- Born: Late 13th century El Mahalla El Kubra, Mamluk Sultanate.
- Died: 1342 Cairo, Mamluk Sultanate.
- Allegiance: Mamluk Sultanate of Egypt
- Branch: Egyptian army
- Rank: Muqadam al-Dawla (Minister of Interior)
- Conflicts: Levant rebellions

= Ibrahim bin Shaddad =

Egyptian Muqadam al-Mahalla and Muqadam al-Dawla (Late 13th century – 1342)

Ibrahim bin Abu Bakr bin Shaddad bin Saber (إبراهيم بن أبو بكر بن شداد بن صابر), commonly known as Ibrahim bin Shaddad (late 13th century – 1342), was an Egyptian military commander and politician. He was the muqadam (military assistant to the governor) of El Mahalla El Kubra and later the muqadam al-Dawla (equivalent to an interior minister). He comes from the Egyptian Shaddad family, and he was the closest companion to the Mamluk sultan al-Nasir Mahammad.

== Early life ==
Ibrahim bin Shaddad bin Saber is originally an Egyptian fellah (farmer) from the fellahin of Minyat Abbad in Gharbiyyah. His father was Muqadam of El Mahalla El Kubra (Military Assistant to the Governor of El Mahalla). A problem arose between his father and the Governor of the El Mahalla, Qaisar, which led to his imprisonment and death in prison. So Ibrahim bin Shaddad traveled to Cairo to complain to the Egyptian Sultan al-Nasir Mahammad bin Qalawun, who did justice to Ibn Shaddad and brought him justice from the Governor of Mahalla. This was his first meeting with al-Nasir Mahammad ibn Qalawun.

== Career ==
After that, Ibrahim was appointed Muqadam of El Mahalla, then he was removed after a while and came to Cairo, and after a while he entered the Egyptian army within the forces of Emir Sanjar al-Khazen. Ibrahim ibn Shaddad rose through the ranks in an amazing way until he reached the position of Muqadam al-Dawla (Minister of Interior) and became one of the most powerful leaders of the Egyptian state during the reign of al-Nasir Muhammad ibn Qalawun, to the point that he appointed many of his relatives to different positions like his cousins, Ahmad bin Zaid bin Shaddad and Mahammad bin Yusuf bin Shaddad.

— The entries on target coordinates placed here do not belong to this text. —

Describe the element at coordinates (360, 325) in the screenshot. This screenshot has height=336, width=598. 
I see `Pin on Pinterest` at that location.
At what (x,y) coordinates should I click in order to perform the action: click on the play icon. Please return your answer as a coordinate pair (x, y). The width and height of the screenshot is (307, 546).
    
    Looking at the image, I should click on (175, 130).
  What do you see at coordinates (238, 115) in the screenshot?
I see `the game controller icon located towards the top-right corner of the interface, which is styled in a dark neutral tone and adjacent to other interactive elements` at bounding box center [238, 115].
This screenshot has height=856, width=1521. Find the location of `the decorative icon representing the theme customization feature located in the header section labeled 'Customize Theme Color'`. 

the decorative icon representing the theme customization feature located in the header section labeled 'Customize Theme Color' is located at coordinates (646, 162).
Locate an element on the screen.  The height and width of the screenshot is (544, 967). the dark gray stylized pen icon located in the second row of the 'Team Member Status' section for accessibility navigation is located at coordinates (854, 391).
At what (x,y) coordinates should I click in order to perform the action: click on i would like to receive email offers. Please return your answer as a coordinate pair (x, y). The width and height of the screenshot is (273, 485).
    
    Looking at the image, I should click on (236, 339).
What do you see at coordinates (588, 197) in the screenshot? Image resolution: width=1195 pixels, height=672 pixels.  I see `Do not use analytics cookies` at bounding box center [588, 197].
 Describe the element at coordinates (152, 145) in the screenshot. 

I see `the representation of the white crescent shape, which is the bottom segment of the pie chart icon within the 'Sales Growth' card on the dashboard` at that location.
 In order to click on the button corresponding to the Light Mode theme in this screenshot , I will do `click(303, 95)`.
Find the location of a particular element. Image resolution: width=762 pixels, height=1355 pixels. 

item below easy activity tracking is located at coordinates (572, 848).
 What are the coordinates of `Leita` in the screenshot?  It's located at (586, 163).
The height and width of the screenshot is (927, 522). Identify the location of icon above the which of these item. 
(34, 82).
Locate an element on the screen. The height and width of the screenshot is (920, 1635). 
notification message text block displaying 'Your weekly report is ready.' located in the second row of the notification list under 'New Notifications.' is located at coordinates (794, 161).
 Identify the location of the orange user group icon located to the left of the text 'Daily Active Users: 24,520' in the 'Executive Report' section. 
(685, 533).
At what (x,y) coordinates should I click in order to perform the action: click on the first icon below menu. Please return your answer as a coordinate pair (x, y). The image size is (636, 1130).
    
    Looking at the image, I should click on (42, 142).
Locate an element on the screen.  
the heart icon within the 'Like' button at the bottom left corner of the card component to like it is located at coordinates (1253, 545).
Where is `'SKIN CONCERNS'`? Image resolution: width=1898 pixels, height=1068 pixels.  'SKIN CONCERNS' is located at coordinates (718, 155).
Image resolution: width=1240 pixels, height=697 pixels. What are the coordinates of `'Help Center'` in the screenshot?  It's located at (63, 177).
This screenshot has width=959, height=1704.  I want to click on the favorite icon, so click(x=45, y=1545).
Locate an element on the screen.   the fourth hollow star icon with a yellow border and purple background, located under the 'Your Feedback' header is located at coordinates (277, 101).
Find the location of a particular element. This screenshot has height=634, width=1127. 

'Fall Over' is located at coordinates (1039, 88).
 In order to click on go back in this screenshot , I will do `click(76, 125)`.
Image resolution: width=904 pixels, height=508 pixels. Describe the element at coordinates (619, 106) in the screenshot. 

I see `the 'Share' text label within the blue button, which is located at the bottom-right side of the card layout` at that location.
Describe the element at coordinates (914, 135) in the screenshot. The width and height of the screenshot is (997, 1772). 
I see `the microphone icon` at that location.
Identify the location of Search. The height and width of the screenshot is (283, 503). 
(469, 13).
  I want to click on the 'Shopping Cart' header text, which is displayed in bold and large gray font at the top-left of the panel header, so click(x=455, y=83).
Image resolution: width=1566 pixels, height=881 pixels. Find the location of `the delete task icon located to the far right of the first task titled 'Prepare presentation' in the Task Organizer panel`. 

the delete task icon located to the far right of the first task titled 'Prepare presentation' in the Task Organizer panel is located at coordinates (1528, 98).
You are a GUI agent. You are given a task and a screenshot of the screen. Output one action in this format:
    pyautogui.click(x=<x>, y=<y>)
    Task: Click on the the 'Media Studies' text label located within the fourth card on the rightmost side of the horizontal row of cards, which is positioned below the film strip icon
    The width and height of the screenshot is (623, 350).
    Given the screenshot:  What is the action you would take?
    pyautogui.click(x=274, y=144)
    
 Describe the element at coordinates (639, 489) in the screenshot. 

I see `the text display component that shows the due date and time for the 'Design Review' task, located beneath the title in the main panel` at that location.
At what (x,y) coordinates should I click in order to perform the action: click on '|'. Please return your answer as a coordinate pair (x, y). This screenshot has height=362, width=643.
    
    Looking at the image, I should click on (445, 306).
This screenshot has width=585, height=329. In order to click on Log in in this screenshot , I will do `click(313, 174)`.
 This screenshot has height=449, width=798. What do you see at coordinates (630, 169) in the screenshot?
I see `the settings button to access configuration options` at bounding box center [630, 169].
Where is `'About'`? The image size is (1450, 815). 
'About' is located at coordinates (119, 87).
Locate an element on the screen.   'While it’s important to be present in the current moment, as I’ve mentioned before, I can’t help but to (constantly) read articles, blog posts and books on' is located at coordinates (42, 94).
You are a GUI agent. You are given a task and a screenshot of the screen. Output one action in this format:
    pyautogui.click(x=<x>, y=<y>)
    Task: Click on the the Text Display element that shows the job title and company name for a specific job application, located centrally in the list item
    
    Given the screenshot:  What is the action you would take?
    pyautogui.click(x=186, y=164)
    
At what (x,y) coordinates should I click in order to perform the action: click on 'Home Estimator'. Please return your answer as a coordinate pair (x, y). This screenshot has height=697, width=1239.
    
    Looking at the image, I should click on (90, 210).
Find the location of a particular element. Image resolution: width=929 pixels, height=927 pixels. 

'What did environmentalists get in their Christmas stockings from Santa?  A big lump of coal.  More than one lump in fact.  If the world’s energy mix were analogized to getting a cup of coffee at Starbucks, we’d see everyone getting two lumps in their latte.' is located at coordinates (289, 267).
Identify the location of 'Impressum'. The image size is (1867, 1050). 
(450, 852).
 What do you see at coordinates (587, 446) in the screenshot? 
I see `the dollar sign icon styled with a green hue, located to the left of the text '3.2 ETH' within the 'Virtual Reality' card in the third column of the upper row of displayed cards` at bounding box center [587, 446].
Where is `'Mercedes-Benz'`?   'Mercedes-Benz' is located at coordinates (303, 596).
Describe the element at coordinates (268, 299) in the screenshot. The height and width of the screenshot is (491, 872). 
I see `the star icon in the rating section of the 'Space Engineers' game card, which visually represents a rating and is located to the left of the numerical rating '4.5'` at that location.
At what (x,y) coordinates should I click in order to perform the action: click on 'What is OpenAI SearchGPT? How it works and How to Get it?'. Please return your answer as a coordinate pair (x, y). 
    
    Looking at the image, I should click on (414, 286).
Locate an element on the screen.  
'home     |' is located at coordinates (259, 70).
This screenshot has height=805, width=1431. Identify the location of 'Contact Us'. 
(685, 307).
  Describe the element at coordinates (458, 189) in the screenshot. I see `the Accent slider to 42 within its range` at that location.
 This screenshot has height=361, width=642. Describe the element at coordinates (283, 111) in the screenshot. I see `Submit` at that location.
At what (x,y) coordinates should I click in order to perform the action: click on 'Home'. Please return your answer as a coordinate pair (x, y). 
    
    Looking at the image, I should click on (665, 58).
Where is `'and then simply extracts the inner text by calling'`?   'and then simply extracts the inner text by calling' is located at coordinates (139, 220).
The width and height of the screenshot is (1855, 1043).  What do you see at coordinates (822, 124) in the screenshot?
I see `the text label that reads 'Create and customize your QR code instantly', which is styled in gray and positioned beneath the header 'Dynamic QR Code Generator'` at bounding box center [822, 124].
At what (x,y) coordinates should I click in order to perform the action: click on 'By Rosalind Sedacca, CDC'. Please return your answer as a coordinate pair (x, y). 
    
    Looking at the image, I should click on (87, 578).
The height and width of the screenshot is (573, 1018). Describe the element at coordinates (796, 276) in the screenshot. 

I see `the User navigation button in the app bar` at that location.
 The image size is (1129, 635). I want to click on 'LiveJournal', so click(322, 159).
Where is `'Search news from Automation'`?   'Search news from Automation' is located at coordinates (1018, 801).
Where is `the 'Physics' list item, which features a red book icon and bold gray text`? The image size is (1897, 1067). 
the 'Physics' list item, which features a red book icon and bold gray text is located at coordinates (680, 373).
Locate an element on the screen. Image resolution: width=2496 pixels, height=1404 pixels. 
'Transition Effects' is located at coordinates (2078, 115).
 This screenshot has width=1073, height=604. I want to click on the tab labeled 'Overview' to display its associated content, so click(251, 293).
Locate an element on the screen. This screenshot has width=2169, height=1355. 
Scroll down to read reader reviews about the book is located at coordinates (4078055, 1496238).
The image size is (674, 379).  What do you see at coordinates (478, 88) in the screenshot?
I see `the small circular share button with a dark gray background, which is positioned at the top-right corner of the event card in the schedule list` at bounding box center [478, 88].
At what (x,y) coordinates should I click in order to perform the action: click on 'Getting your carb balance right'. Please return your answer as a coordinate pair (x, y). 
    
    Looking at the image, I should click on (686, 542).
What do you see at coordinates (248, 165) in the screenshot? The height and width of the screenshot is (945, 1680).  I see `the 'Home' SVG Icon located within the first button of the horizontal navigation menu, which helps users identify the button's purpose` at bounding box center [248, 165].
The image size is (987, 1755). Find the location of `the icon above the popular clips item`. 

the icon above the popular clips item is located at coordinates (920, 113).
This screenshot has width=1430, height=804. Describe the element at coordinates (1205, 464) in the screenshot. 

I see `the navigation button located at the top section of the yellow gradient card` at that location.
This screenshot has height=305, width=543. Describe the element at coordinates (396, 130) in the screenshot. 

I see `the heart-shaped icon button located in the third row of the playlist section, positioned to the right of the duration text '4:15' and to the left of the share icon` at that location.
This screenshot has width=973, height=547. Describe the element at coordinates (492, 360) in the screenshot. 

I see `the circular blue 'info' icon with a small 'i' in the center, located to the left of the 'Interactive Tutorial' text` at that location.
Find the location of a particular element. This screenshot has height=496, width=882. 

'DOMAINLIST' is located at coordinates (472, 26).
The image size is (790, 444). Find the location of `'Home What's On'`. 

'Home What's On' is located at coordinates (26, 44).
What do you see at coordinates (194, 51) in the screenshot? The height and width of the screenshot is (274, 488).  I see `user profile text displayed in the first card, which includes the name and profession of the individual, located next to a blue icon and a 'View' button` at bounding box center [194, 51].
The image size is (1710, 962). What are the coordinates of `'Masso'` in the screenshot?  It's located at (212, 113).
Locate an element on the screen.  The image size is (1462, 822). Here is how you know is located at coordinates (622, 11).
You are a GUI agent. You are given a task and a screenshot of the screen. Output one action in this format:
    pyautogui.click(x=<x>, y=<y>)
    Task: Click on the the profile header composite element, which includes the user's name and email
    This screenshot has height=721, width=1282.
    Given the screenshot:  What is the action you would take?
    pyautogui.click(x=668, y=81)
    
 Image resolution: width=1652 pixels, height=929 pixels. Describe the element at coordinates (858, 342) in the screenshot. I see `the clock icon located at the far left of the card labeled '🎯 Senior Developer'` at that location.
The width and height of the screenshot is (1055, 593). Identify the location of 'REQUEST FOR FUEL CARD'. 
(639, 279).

== Relationship with al-Nasir ==
Ibrahim ibn Shaddad, proving to al-Nasir Mahammad ibn Qalawun the extent of his sincerity and competence in his work, led him to gain the respect and love of al-Nasir Mahammad and to be very close to him to the point that he became his true friend, companion, and confidant. The Egyptian historian Al-Maqrizi says about this:"And he gained power in the days of the Sultan and became great, and neither the Supervisor of the state (speaker on behalf of the Sultan) nor the head of the bureaus had any conversation with him, but he would approach the Sultan and talk to him secretly. And he does what he wants, and no one can respond to his actions or words."Al-Nasir Mahammad entrusted Ibrahim Ibn Shaddad with the souls of his family and those close to him, and asked him to protect them and provide guardianship to his family. He used to make him the one who carried out the rulings in his name and in his place. An example of this is when he executed the ruling by beating up the Emir Tankiz the na'ib (deputy) of the Levant and then choked him, he also participated in suppressing the rebellions of the emirs of the Levant. Almost the entire Egyptian state was envious of Ibrahim bin Shaddad for his position and the extent of his closeness to the Sultan, so some of the princes of the state preferred to wait for the opportunity to pounce on him, and the opportunity came to them when al-Nasir died.

== False charges ==
As soon as the Sultan died, they accused him with a false charge and arrested him. The historian al-Maqrizi says that they found in his house 80 concubines, 140 horses, 300 milking cows, 500 calving ewes, and an amount of two hundred thousand and eighty thousand dirhams. It was not permissible for them to arrest the closest man to the great Sultan Mahammad bin Qalawun, especially since he was a feared figure in the state, with his status and pride, and who was known for his extreme loyalty to the late Sultan al-Nasir Mahammad. He was released one month after his arrest after emirs, including emir al-Mulk and Jawhar al-Saharti, defended him.

== Death ==
He died in 1342 in Cairo.

== Lagacy ==
The historian Al-Maqrizi says about his description:"He was very tall and very aware of his suffering, and he acquired many properties, and no one saw in the offering what he saw as far as we know."